Diablevert: See, Jane’s a seizer, too, though – when ol’ St. What’s-his-face wants to yolk her to his missionary work she takes a dive for the moors.

DreadfulPenny: That’s true… but she also responds to “mustard-seed” and “fearful hag” as terms of endearment. Self-loathing, much?

But I was exceedingly glad to be slightly starry-eyed over any Pulitzer. At all.We’re probably done talking about it… it made you sad, it made me rapturous, and that’s that until we’re face to face and I insist on reading large swaths of it to you until you throttle me.

TEACH ME TO LOVE THE RIND! LOVE IS A STONE!

Diablevert: Dude. Shall I close?

DreadfulPenny: After you…

Diablevert: “Day after day it went on. Hot wind, hot sun, hot nights and days, drying ponds and rivers, slowly, carefully killing whatever dared to thrust up a green leaf or shoot. Only the willows lived. There were times when I wanted to crumple up like an ash, or scream. It was unbearable, I tell you! Death in the hot wind, in the blazing sunlight and dry air. The fields scorched white.”

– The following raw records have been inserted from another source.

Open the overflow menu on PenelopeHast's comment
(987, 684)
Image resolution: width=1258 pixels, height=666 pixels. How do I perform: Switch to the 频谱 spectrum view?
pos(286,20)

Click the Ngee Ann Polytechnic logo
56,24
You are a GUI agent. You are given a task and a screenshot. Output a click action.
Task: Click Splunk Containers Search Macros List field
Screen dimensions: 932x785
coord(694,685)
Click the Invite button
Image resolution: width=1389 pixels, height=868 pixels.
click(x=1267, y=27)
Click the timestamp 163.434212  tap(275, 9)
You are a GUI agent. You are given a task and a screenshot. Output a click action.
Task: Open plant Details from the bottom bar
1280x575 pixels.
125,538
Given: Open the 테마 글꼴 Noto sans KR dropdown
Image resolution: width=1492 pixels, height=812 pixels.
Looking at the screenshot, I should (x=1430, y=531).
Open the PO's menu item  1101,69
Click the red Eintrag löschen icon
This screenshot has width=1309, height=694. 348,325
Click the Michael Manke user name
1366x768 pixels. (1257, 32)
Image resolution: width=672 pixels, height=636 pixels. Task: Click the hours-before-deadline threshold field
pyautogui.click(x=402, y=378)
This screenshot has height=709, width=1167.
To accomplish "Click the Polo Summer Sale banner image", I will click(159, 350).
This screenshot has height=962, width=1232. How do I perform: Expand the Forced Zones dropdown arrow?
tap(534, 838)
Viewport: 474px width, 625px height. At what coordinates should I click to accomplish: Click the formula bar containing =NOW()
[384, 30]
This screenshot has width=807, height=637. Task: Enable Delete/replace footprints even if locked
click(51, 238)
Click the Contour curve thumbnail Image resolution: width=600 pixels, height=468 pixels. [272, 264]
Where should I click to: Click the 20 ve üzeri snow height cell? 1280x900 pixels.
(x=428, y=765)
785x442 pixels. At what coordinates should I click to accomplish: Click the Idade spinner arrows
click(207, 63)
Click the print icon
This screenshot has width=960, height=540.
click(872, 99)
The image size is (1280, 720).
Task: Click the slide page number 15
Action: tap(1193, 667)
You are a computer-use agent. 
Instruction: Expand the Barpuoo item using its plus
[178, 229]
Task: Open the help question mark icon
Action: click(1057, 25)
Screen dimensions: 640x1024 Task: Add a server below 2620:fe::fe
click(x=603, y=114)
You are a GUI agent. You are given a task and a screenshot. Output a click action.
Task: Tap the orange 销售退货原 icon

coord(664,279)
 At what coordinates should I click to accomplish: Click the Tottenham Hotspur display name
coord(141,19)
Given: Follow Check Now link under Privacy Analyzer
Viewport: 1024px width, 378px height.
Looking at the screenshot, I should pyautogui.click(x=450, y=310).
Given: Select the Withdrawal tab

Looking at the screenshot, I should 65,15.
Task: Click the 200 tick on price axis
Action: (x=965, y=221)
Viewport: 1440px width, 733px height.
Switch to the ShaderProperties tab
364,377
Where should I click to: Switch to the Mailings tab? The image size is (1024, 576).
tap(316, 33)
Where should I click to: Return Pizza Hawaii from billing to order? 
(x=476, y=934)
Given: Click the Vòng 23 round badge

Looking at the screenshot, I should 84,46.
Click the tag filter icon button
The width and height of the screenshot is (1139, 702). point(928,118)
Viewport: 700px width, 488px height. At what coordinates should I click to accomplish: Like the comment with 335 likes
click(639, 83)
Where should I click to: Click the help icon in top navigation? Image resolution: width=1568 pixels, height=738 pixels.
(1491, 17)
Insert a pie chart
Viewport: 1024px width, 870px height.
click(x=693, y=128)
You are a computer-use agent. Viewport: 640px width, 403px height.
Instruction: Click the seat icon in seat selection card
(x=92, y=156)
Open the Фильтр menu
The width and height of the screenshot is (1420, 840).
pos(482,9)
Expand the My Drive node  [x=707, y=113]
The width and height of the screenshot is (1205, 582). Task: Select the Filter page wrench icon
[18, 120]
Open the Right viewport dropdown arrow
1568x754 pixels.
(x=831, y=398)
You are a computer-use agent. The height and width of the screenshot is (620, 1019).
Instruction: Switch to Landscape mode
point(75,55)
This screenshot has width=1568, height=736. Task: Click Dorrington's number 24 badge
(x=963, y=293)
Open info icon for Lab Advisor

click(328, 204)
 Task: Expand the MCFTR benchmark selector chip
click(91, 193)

….and scene. Not my excalmation point, I wish to point out.

DreadfulPenny: Touche. But how about this?

“But there is the need and the desire left, and out of these hills they may come again. I cannot believe this is the end. Nor can I believe that death is more than the blindness of those living. And if this is only the consolation of a heart in its necessity, or that easy faith born of despair, it does not matter…since it gives us courage somehow to face the mornings. Which is as much as the heart can ask at times.”

So, actually, kinda hopeful at the end. But I totally bogarted your ending, and that was not mannerly.

Diablevert: I would quote duel with you all night and I want you to know that.

DreadfulPenny: It was actually much more fun to disagree and have someone love the book than both experience the great “meh”… I hope it happens again!